4. Food - Shelf stable stuff that's easy to prepare and doesn't require extra water or a cooking fire. Cans of Chef Boyardee, canned meats, bread, peanut butter and jelly, cereals powdered milk, etc.
5. Alcohol and cigarettes - lots of people addicted to this stuff. It would become a big bartering item in a more long term SHTF situation.


----------



## SGT E (Feb 25, 2015)

sideKahr said:


> That's a good piece of information. How would the list have changed if the electric power had gone out also?
> 
> + generators?
> + batteries?


Saw yet another rescue on TV this morning live....As the guy waded around his home there sat a TRANE Heat pump.....Still slinging water after a week.....

It's hard to stop a TRANE....


----------



## Slippy (Nov 14, 2013)

preppermama2 said:


> ...
> we've consistently maintained having a 100 rolls of toilet paper on hand at all times. Our family isn't going to stop pooping anytime soon, so stuff like that seems like a no brainer to us...


Excellent point @preppermama2

We now have a goal for 2018 for you and yours...1000 rolls of TP!


----------



## Notold63 (Sep 18, 2016)

Let's not forget batteries.... When I lived on the coast in Georgia I precut plywood for every window in my house. As for the rest of the items, I say let others run around in a panic buying up things every time there is an emergency, I will gather my family together and hunker down.....except for buying more beer nuts, I love beer nuts.


----------



## Annie (Dec 5, 2015)

Slippy said:


> Excellent point @preppermama2
> 
> We now have a goal for 2018 for you and yours...1000 rolls of TP!
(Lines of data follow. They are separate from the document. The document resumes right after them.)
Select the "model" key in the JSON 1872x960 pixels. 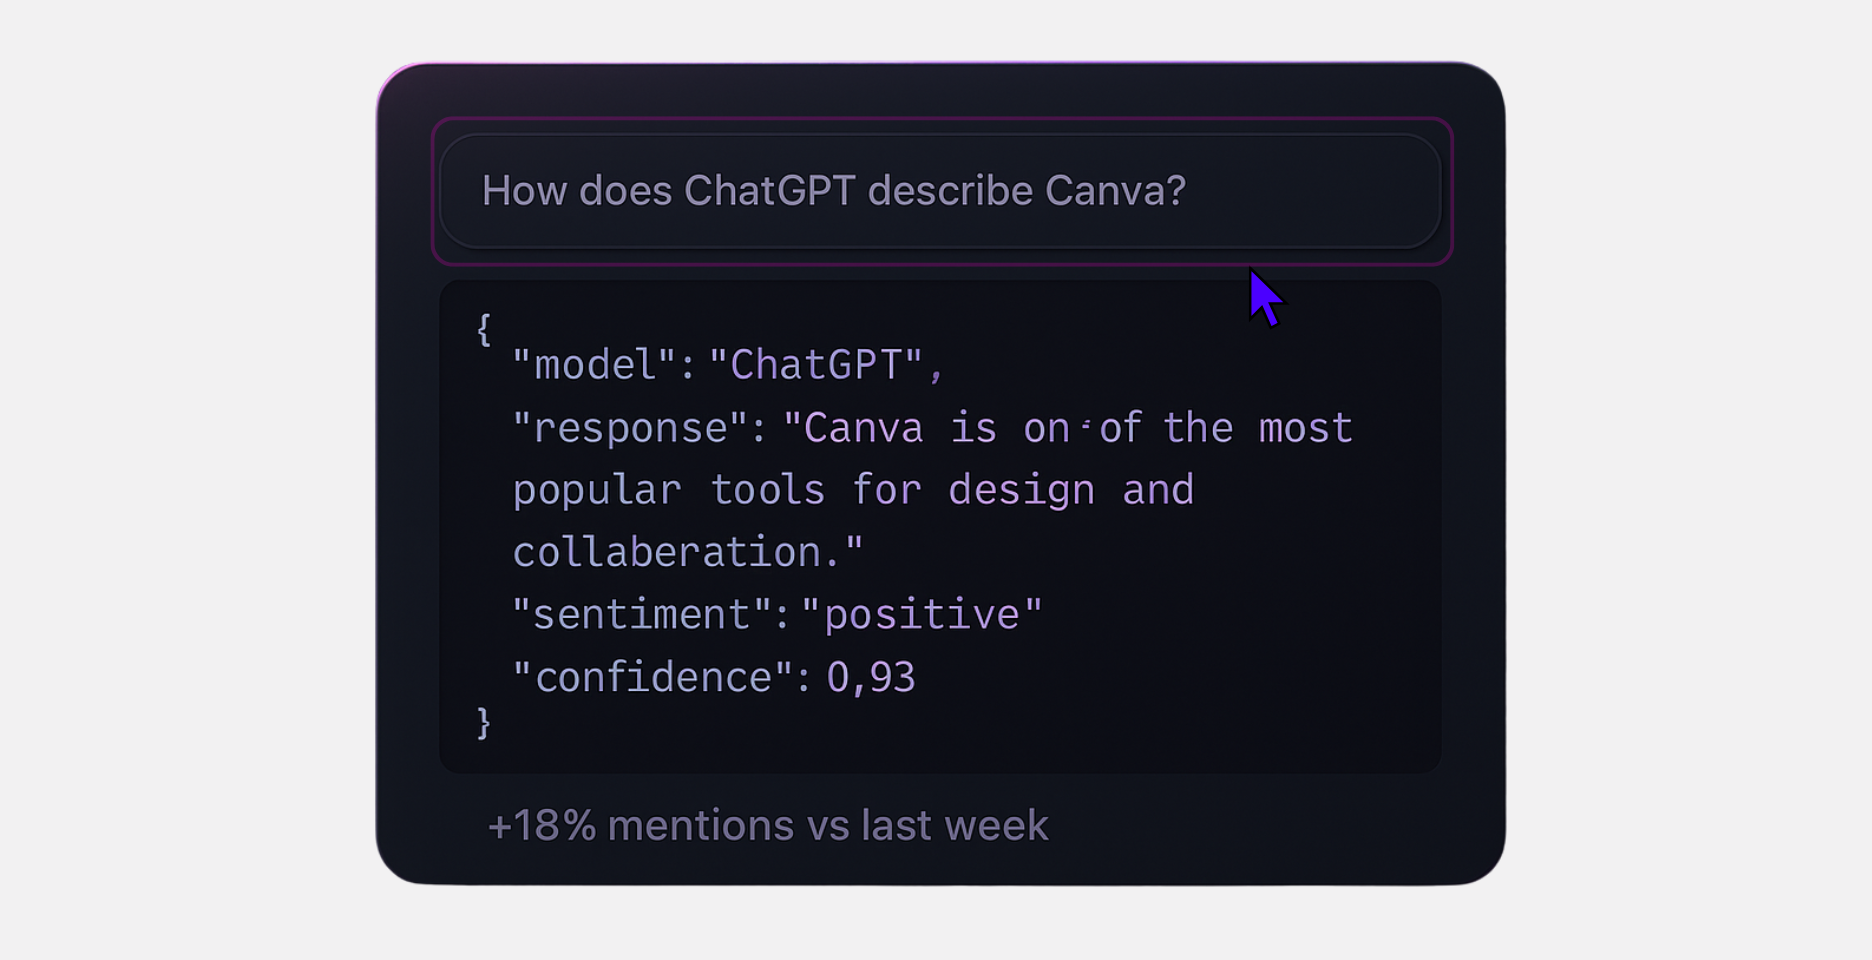click(x=595, y=366)
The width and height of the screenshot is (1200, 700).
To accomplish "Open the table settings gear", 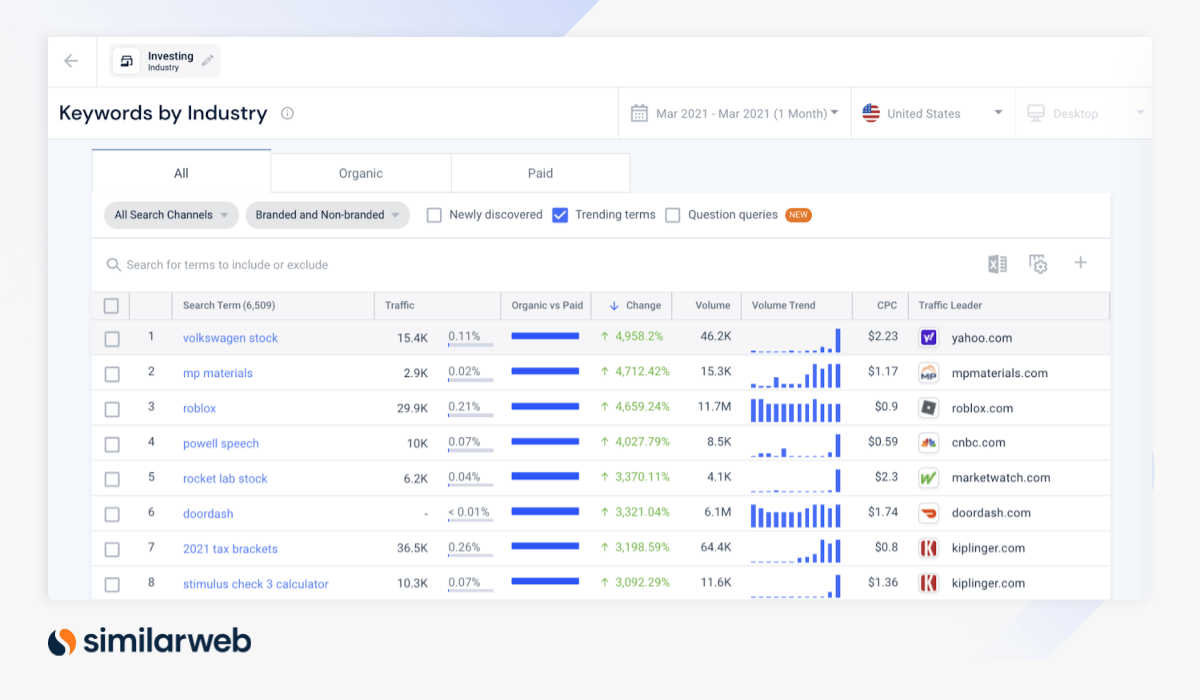I will (1039, 262).
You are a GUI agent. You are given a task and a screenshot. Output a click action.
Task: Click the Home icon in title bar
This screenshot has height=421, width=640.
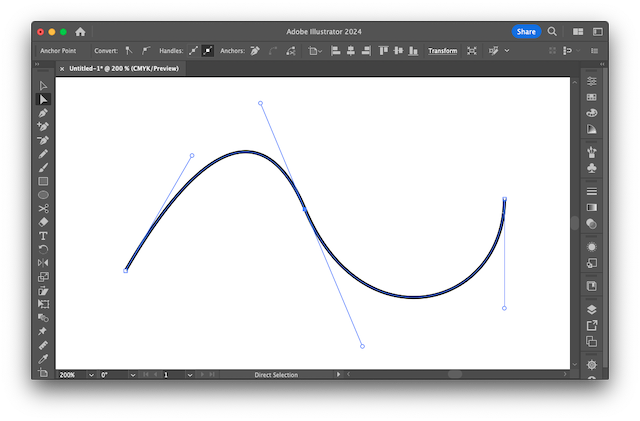[x=80, y=32]
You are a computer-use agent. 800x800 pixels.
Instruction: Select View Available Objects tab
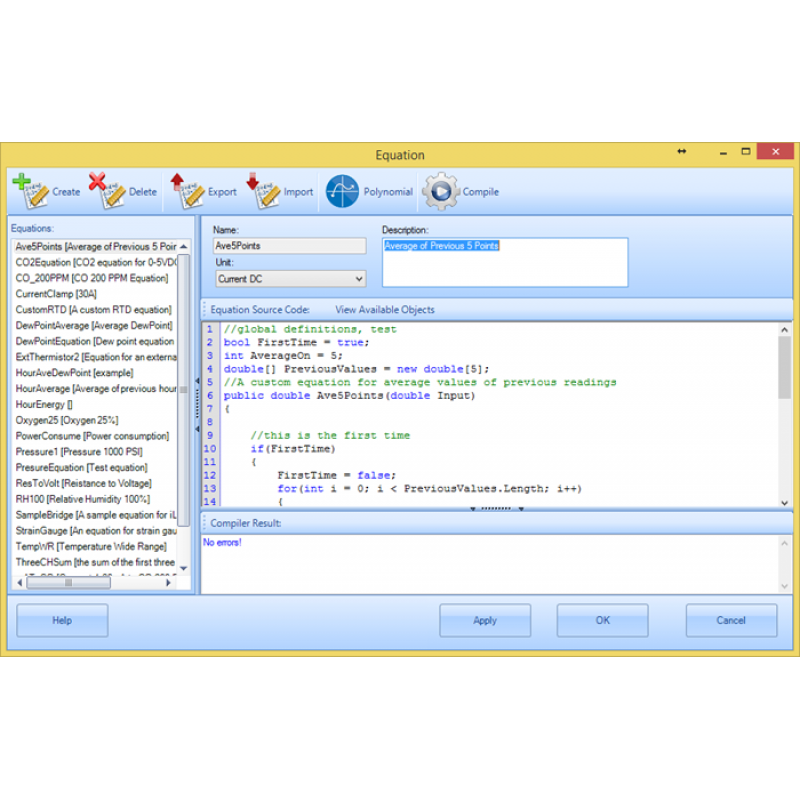[x=384, y=310]
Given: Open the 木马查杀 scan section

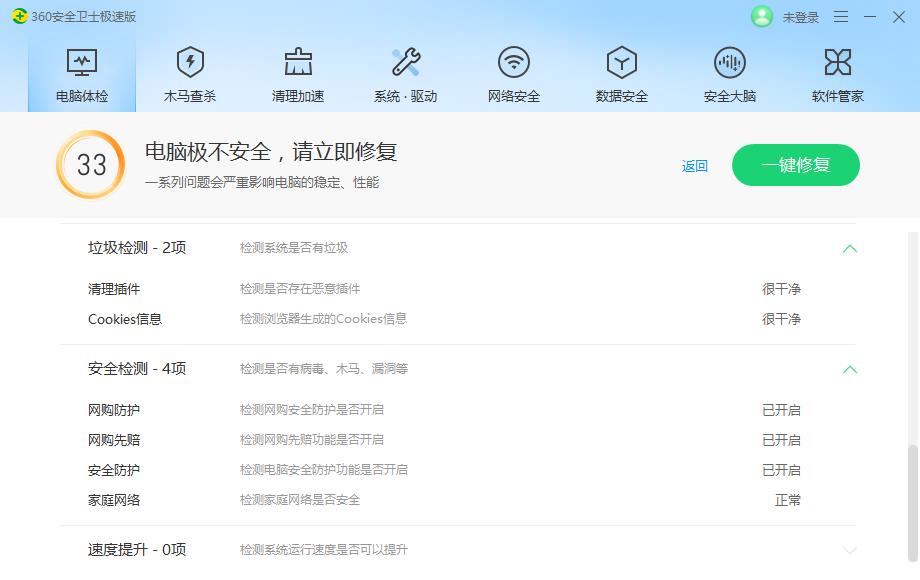Looking at the screenshot, I should 189,70.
Well there's always the telephone book if you run out of the regular stuff....Or pinecones will do in a pinch I'm told.


----------



## preppermyA (Aug 19, 2017)

Steve40th said:


> I have two vehicles in storage, recently filled with alcohol free gas. I just need a siphon to pull it and thats 40 gallons of fuel.
> Repair items are difficult, due to not knowing what really needs repairing. I would think, duct tape, paracord, nails, screws, electric drill?
> Water, well, its flooded, get some. Filter it, boil it..
> Food, Stock up on canned prior to , do the math as to people and how long. Or go fishing.
> ...


There is a video of a guy catching a fish in his living room. Funny, but sad at the same time.


----------



## Mrs. Spork (Jan 30, 2017)

spork is betting dry socks is another item not found in harvey hit areas right now... lol


----------



## preppermama2 (Aug 31, 2016)

Annie said:


> Well there's always the telephone book if you run out of the regular stuff....Or pinecones will do in a pinch I'm told.
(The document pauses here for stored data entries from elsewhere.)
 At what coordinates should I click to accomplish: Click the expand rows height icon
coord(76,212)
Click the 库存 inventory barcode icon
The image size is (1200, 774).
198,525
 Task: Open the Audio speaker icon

Thanks Annie! Yeah, I'm all set with magazine tp. I grew up poor and remember having to use the Service Merchandise catalog. Never again. lol.


----------



## Steve40th (Aug 17, 2016)

Annie said:


> Well there's always the telephone book if you run out of the regular stuff....Or pinecones will do in a pinch I'm told.
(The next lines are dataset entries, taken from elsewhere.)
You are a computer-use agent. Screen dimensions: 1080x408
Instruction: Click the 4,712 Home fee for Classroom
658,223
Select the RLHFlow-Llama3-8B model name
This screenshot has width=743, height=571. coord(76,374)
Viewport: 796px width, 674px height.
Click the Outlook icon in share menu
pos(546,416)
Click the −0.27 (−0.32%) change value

A NY or CA phonebook probably handle allot of poop


----------



## Mad Trapper (Feb 12, 2014)

Water water everywhere..........makes a good case for quality filter and a pre-filter. I imagine the rainwater is not too bad but all kinds of stuff floating around in the floodwaters (chemicals sewage dead animals....). A good charcoal pre-filter may be in order, or a combination slow sand charcoal. Plastic sheeting and solar still supplies (particularly good for flood water). Or a fuel powered still.


Fuels for whatever you have. I like the idea of diesel/#2 fuel in the 275-gal home tank that runs vehicles generator and stoves and such

I think lighters, candles should make the list. I have candles but also plenty of oil/kero/coleman lanterns too.

Besides the canned foods it will be nice to cook too. A coleman stove and charcoal grill with fuel and wood. If you need to do outdoors a dutch oven and cast skillet.

Lots of ice and coolers w/beer hard cider. Some wine or spirits for those who prefer. A small propane frig would be great. If you can afford it, large C02 cylinders and a dry ice maker.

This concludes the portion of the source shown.